Venice 2022 review: Stonewalling (Huang Ji & Ryuji Otsuka)

Stonewalling is testament to the idea that to build a compelling narrative one does not have to rely on excessive dramatic gesture.”

There aren’t that many husband-and-wife director teams in cinema history, but China’s Huang Ji and Japan’s Ryuji Otsuka seem to have liked their first collaboration as a couple, 2017’s The Foolish Bird, so much that they now return with their second combined film, Stonewalling, a film that thematically not only follows in the footsteps of their previous outing but also in those of Huang Ji’s solo debut, 2012 IFFR winner Egg and Stone. Three films that highlight the problematic position of (young) women in current-day China on the lowest rung of the social ladder. Expanding their horizon to tackle topics such as the gruelling gig economy and China’s treatment of ethnic minorities, Stonewalling‘s sprawling and not altogether optimistic look at Chinese society may prove a hurdle for those concerned with its length, but is an affecting descent into the miserable solitude its protagonist has to face while those around her pursue their own interests without a shred of humanity.

Lynn is in a lopsided relationship. While her boyfriend is on the way up on the back of his English language skills and can-do attitude, Lynn is stuck in flight attendant school. In order to bring in some extra cash she agrees to have her egg cells harvested for rich clients looking for pedigreed offspring of ‘high IQ and good DNA’. A pre-operation medical check-up reveals that she is pregnant, and her unsupportive boyfriend pushes her towards having an abortion. Her mother, who works as an unsalaried saleswoman for a multilevel marketing company selling medical products, can get her hands on cheap abortion pills, so Lynn moves in with her parents for a while. When she finds out her mother is in debt with her boss for causing an accident that led to his cousin losing a baby, Lynn suggests that she carry the baby to term and donate it to them in order to settle the debt.

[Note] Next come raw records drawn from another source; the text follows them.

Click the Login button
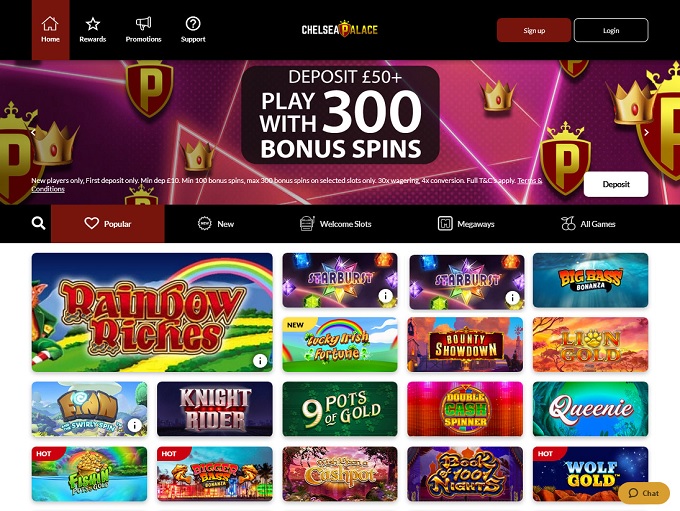Viewport: 680px width, 511px height. 611,30

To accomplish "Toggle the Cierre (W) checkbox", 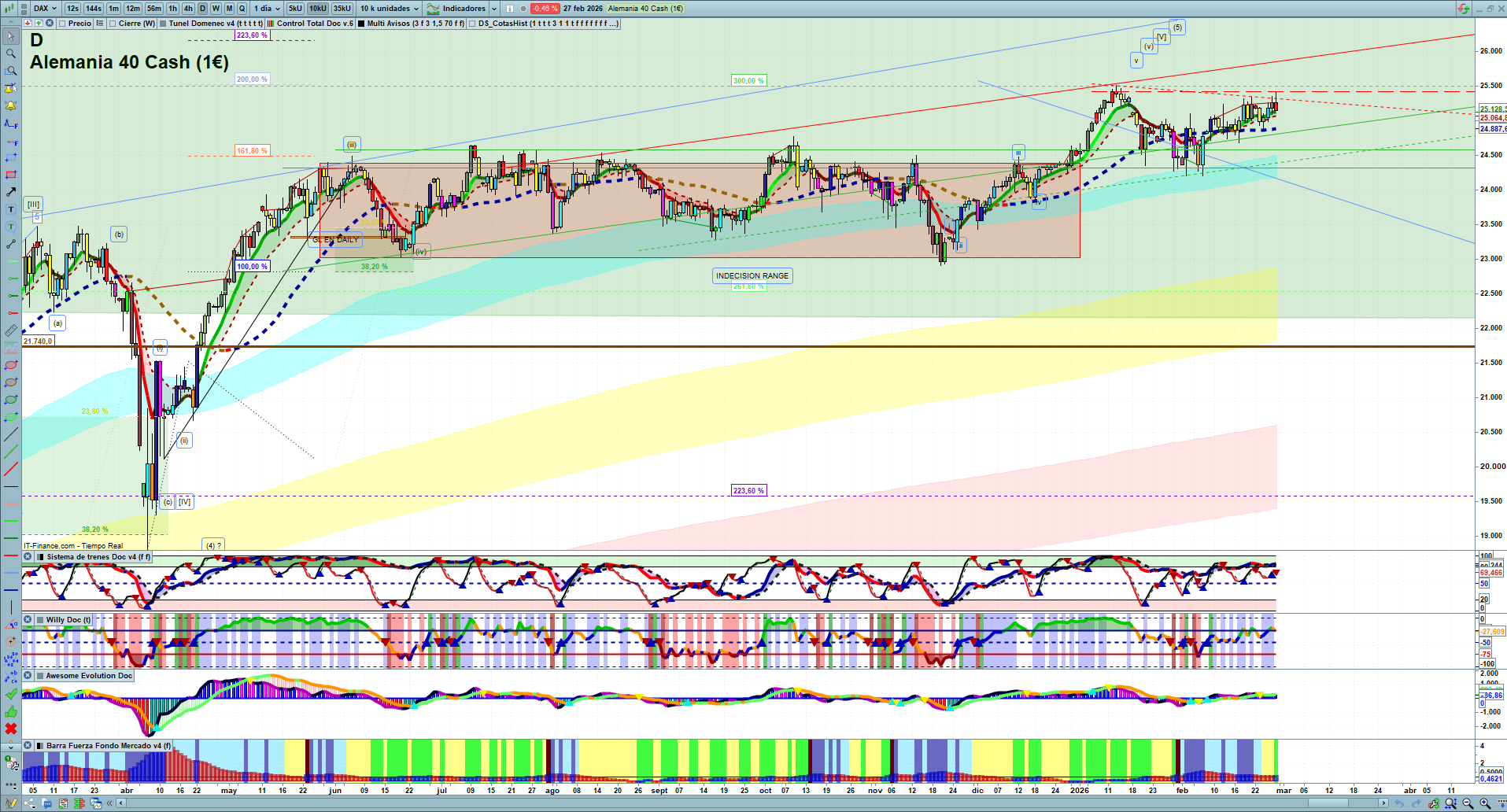I will 113,24.
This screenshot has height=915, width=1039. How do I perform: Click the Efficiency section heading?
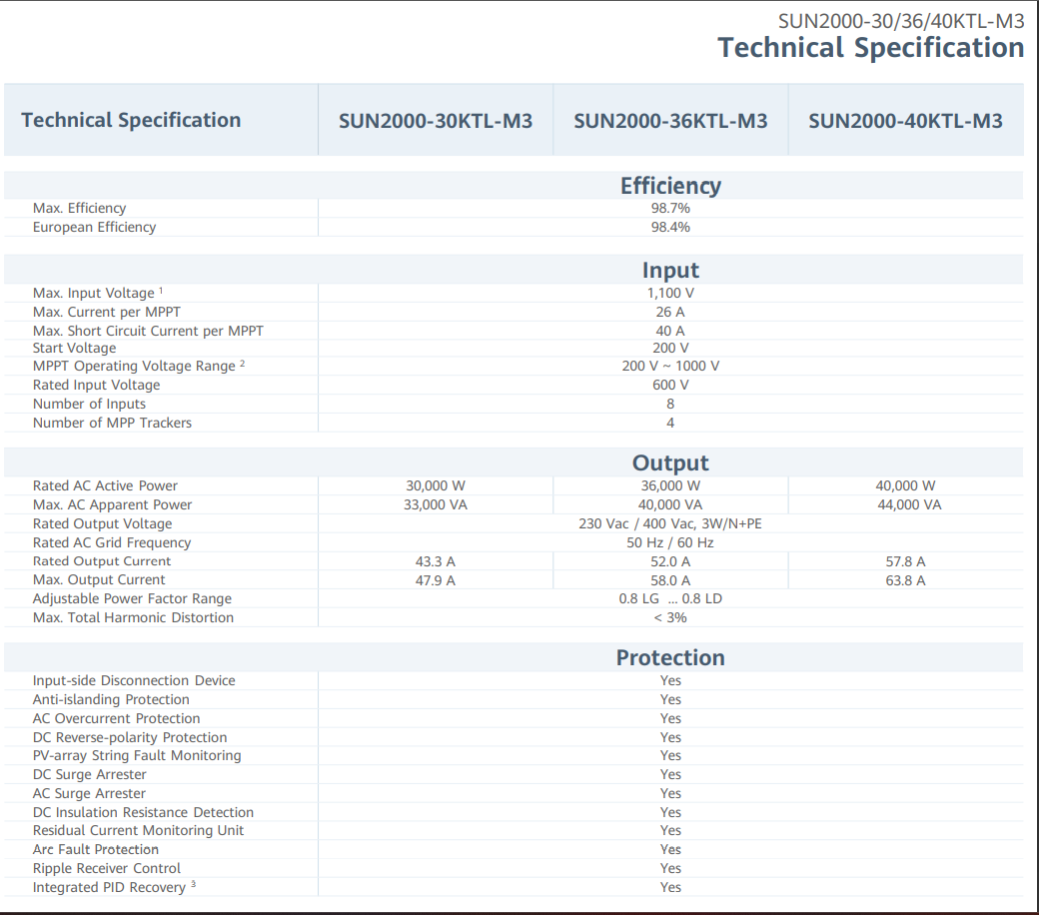670,186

This sets her off on a path that sees her, bit by bit, lose the autonomy over not only her own body but that of her unborn child as well.

For a country that is (ostensibly) communist and a culture that is rooted in collectivism, the sheer amount of individualism and selfishness on display around the protagonist of Stonewalling shows that these are thin layers of veneer on top of what at its heart strongly resembles a capitalist system. The film shows how introverted, timid individuals like Lynn, especially because she is in the vulnerable position of a young woman in a traditionally very patriarchal and gerontocratically organized society, are ground to dust in such a system. Lynn’s pregnancy is used as currency, her baby discussed as part of a transaction. Everything is focused on gain, either monetary or in status, without regard for the well-being of either mother or child.

These are themes that, either directly or tangentially, return from the directors’ previous work, but the increased focus on the economic drivers behind the behaviour of the supporting cast are expanded upon, and a more direct and poignant criticism of China’s policies becomes blunt and brutal (this film never would have passed China’s censorship board if it had to be submitted to it). At one point Lynn takes on a temporary job as an overseer of a group of girls all in the business of what she originally intended: to have their eggs harvested for profit in a market in which the rich outsource creating offspring, provided the source of the eggs meets their standards of intelligence and looks. Many of these girls are Uyghur, an ethnic minority brutally oppressed by the Chinese government. While this detail is not entirely relevant to Lynn’s story, it underlines the soulless disregard for human life that has permeated the system, while also being the film’s most pointed criticism.

The film’s steady, methodical building of the plot, underplaying the drama with its calm gaze, paradoxically aids in making the criticism stick: by the time we reach the final scene, the factual accumulation of Lynn’s predicament suddenly hits the audience like a wave, which makes the ambiguous ending linger and leaves ample room for reflection on her 150-minute journey from somewhat docile and insecure but promising young woman to empty shell. That journey is long, yes, but also magnetic in its stoicism, and Stonewalling is testament to the idea that to build a compelling narrative one does not have to rely on excessive dramatic gesture. In the film’s prologue a cosmopolitan acquaintance of Lynn and her boyfriend remarks that “life is all about going with the flow“. If the film proves anything, it’s that this is only an easy thing to say when you are successful.